Apparently my ideas and software are starting to get traction within the group. It is possible that some college students will write the Sigma1 Financial business plan as a for-credit exercise. If this pans out, I get a free first-draft business plan, and they get college credit. That spells “win-win” to me.
I have also learned that my “elevator pitch” needs work. My off-the-cuff pitch on Day 1 was my best. Successive effort have been worse. Feedback examples include: I felt buried; too much financial jargon; too long. This is great feedback! Better ideas from the group include gems such as:
- Financial Risk: If you can see it, you can avoid it. Understand risk, visualize risk, and using proprietary software decrease risk by X%.
- Nobody likes risk, but almost nobody truly understands it. Sigma1 software does.
- Helping financial advisers model and explain risk to their clients.
- Visualizing risk… Really!
Here’s the revised elevator pitch based off of their feedback. “Hi, I founded Sigma1 Software. If you own an investment portfolio there is one think you should know: it was probably constructed with using flawed risk models. Sigma1 Software can analyze your existing portfolio using better risk models. It will also build alternative portfolios and display the results visually. Our software not only reduces risk; it helps you visualize risk.
Few people like financial risk, and fewer still truly understand risk. Sigma1 Software does, and it uses advanced risk models and proprietary algorithms to help you build a better portfolio.
That’s the pitch: Smarter risk models, risk reduction, and powerful visualization tools. It’s what we do at Sigma1 Software.”
Building a Solid Team
To take Sigma1 Software to the next level, I need a great team. At a minimum I need a salesperson. This person needs both sales experience and experience in the financial industry. Having a wide network of connections to financial professionals is a plus. I’m looking for someone will no only close deals, but work with me and our attorneys to construct standard contracts and pricing models. A person who will build and maintain long-term relationships with our customers while finding new customers. Finally a salesperson who listens to customer needs in order to help us improve our software and software support.
Next on my hiring list is a second software developer specializing in user interface development for Windows, Linux, and Web applications.
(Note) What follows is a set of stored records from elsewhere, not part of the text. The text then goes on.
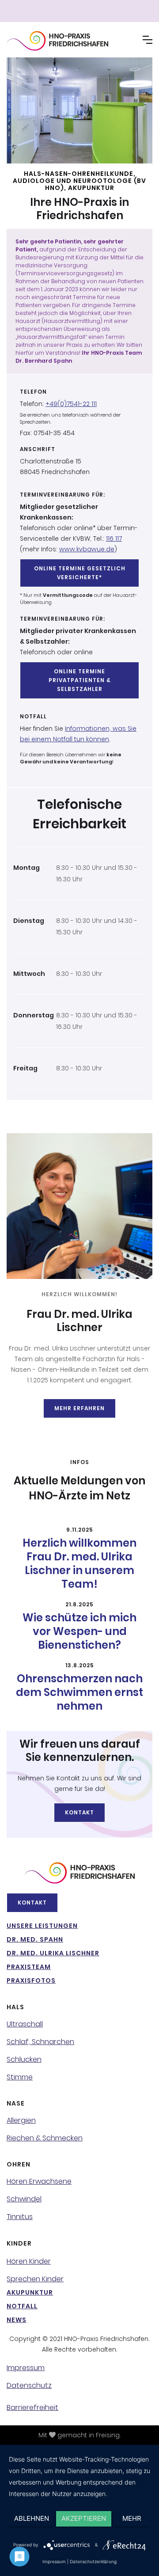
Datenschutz (29, 2385)
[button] (147, 40)
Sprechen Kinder (35, 2279)
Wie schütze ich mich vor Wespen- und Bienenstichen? (79, 1631)
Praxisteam (29, 1966)
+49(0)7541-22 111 (71, 403)
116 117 (114, 538)
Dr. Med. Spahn (35, 1939)
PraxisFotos (31, 1980)
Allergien (21, 2120)
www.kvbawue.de (86, 549)
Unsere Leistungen (42, 1925)
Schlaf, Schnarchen (40, 2041)
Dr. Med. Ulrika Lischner (53, 1953)
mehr (131, 2518)
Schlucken (24, 2059)
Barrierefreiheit (32, 2407)
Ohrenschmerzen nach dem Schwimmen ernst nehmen (79, 1692)
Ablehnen (31, 2518)
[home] (71, 41)
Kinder (19, 2243)
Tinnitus (20, 2216)
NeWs (16, 2319)
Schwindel (24, 2199)
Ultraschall (25, 2024)
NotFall (22, 2306)
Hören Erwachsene (39, 2181)
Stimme (20, 2077)
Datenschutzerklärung (93, 2561)
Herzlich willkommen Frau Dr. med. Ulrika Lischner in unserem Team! (79, 1563)
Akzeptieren (83, 2518)
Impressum (26, 2368)
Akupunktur (30, 2292)
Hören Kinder (29, 2261)
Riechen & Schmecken (45, 2138)
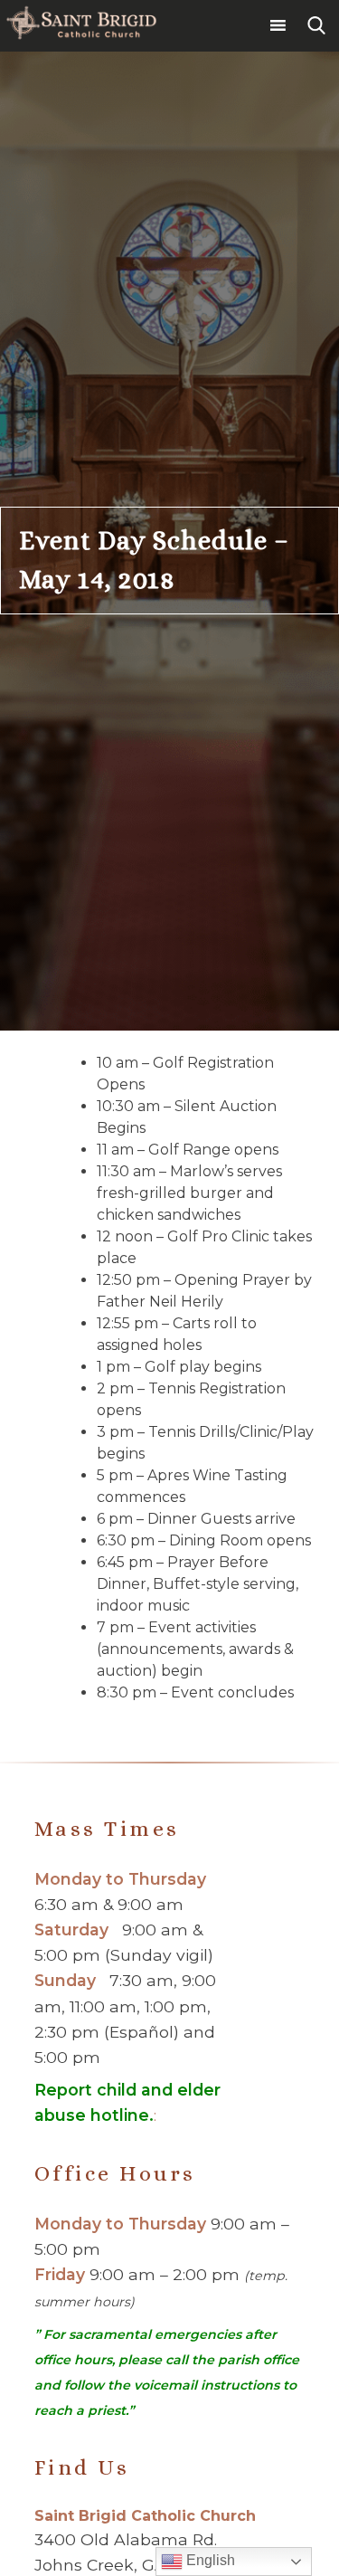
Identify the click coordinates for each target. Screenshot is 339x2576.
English (209, 2560)
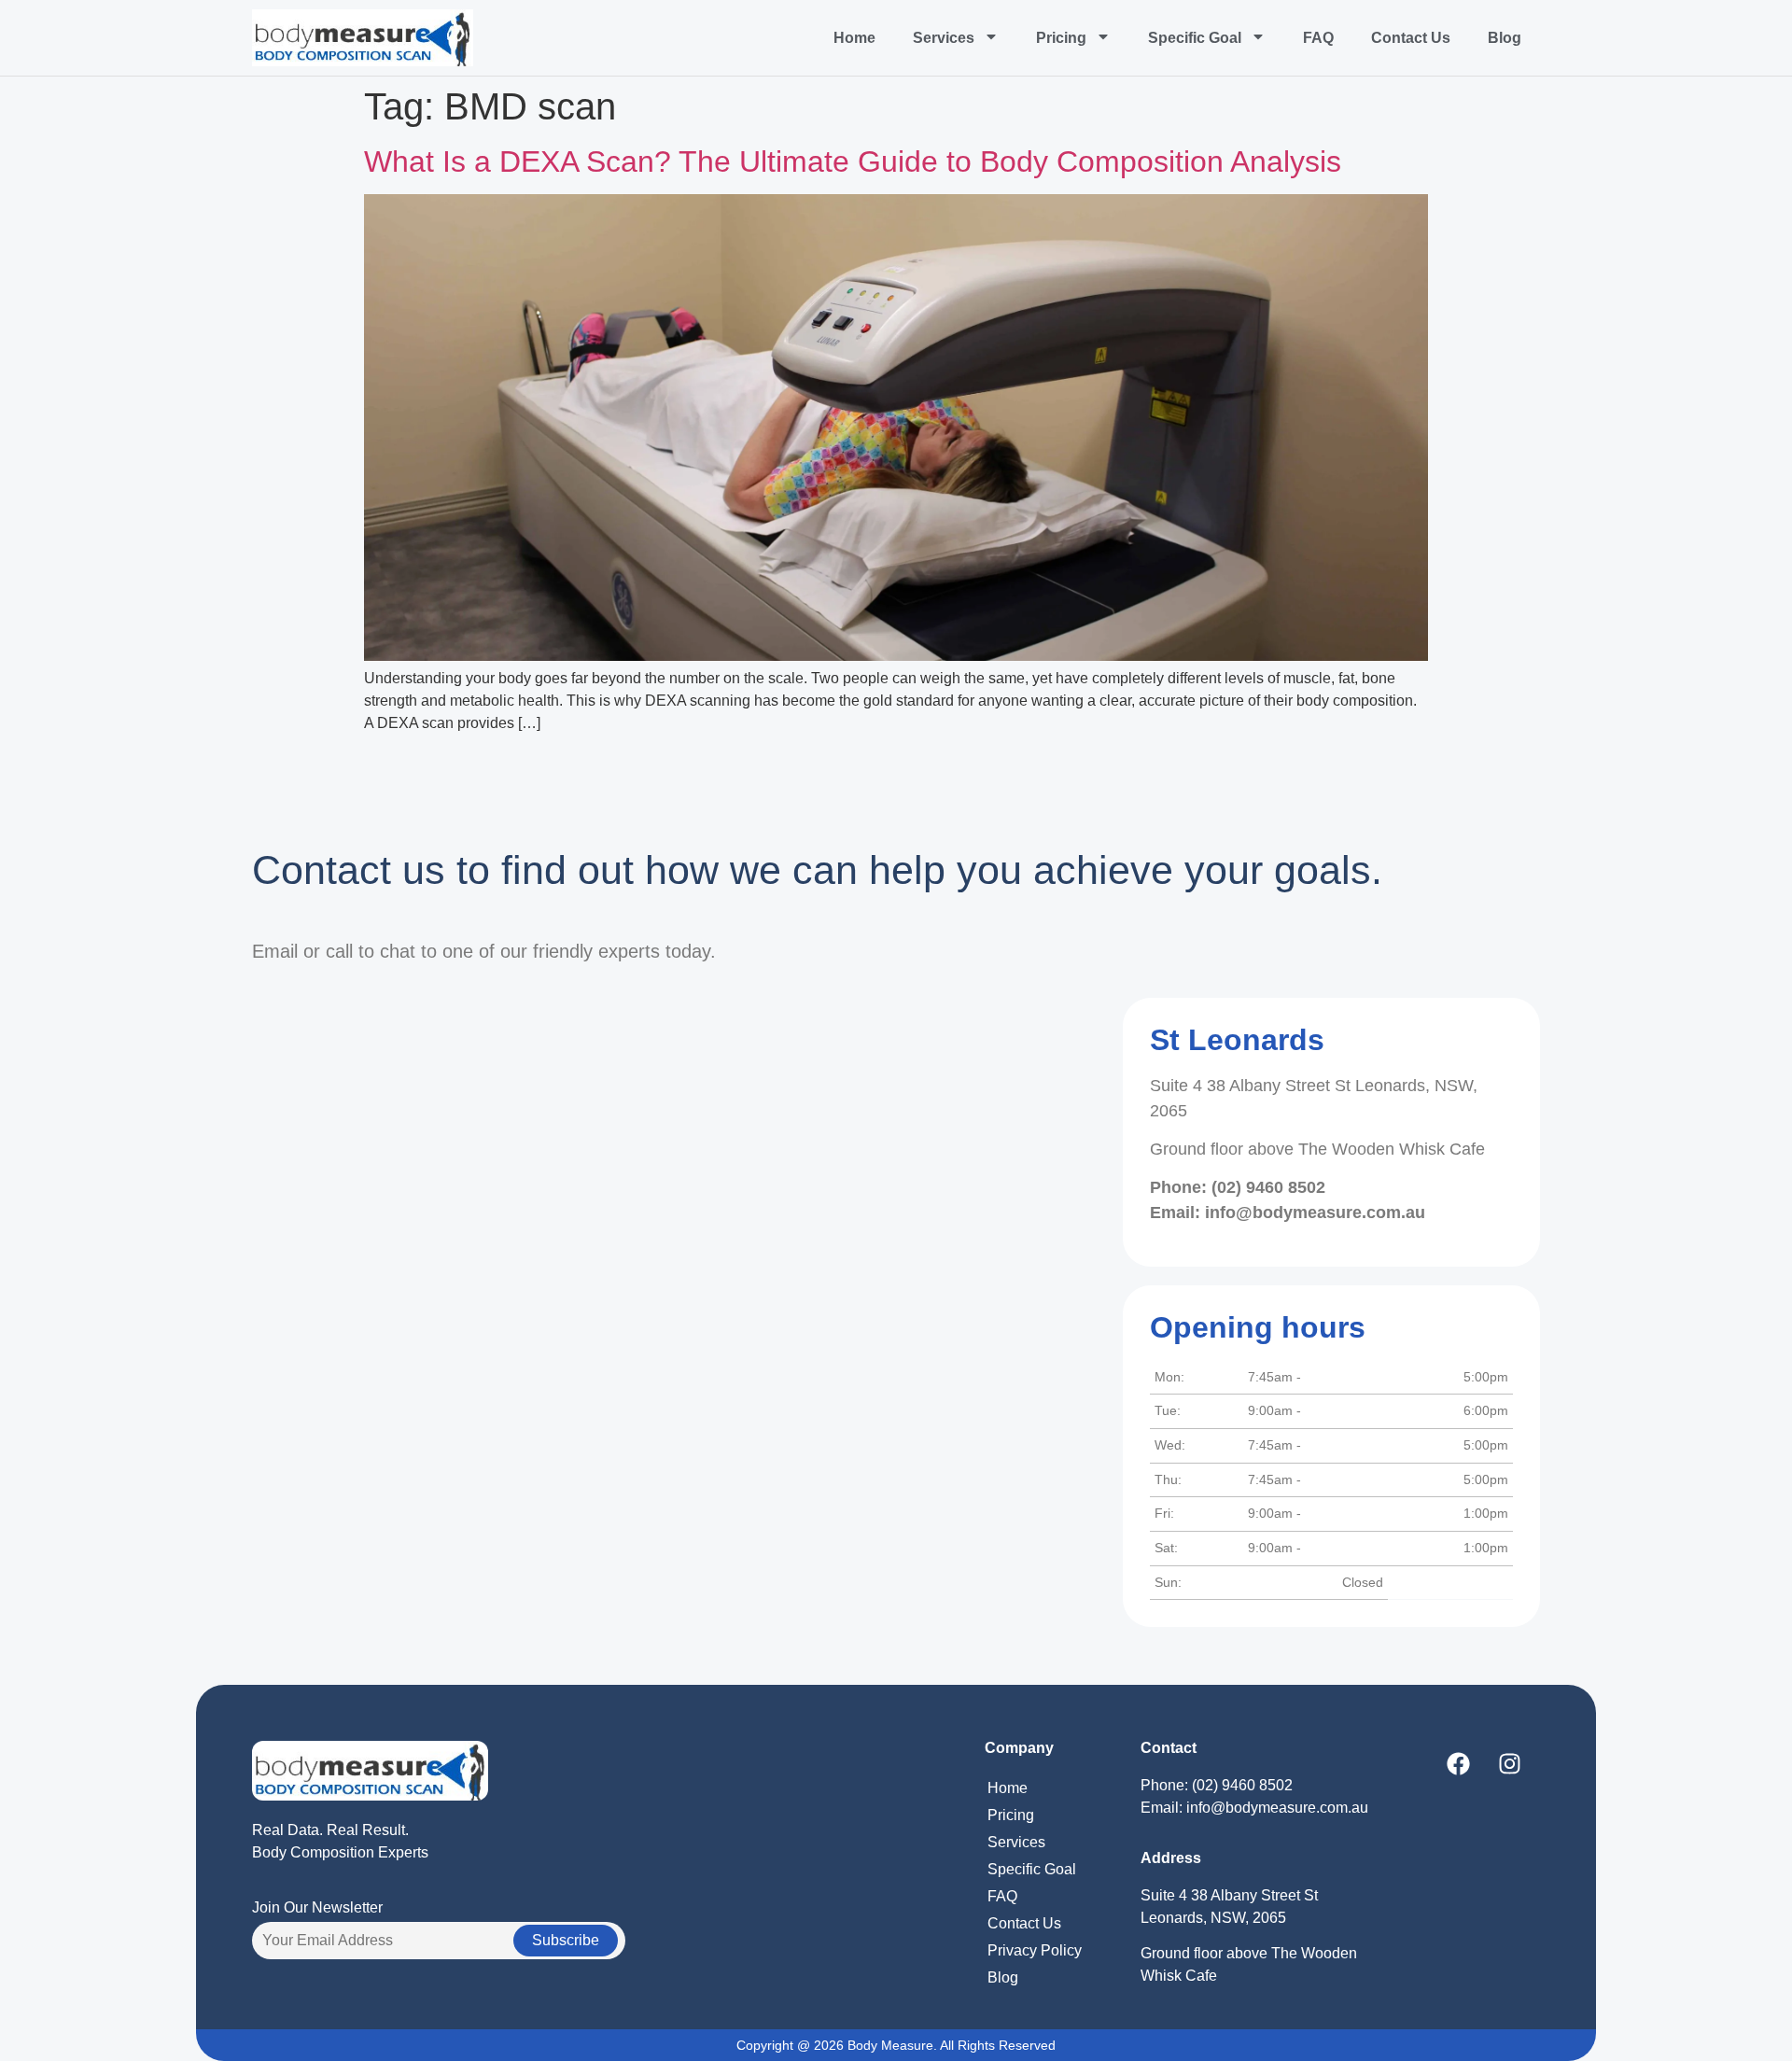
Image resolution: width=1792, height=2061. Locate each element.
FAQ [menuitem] (1318, 38)
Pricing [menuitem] (1061, 38)
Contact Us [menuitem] (1410, 38)
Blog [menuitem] (1504, 38)
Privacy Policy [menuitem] (1034, 1950)
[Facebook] (1458, 1764)
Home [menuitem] (854, 38)
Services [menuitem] (943, 38)
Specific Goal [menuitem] (1194, 38)
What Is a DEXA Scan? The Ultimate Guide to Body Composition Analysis (852, 161)
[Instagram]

I’m looking for a developer who also has the interpersonal skills to 1) contribute to a highly collaborative environment, 2) conduct customer training, 3) join sales visits to demo Sigma1 software and answer technical questions. Pluses would be Windows and/or Linux sysadmin and IT skills. The software developer position would also require occasional work performing unit, regression, and beta testing of the portfolio-optimization suite.
It is crucial that any employees, partners, or employee/partners believe in Sigma1’s mission: To build and sell revolutionary portfolio-optimization technologies which will revitalize and reinvent the financial industry. To that end, equity in the form of voting, non-voting, dilutable, and possibly non-dilutable stock are likely to be an important part of any hiring agreement.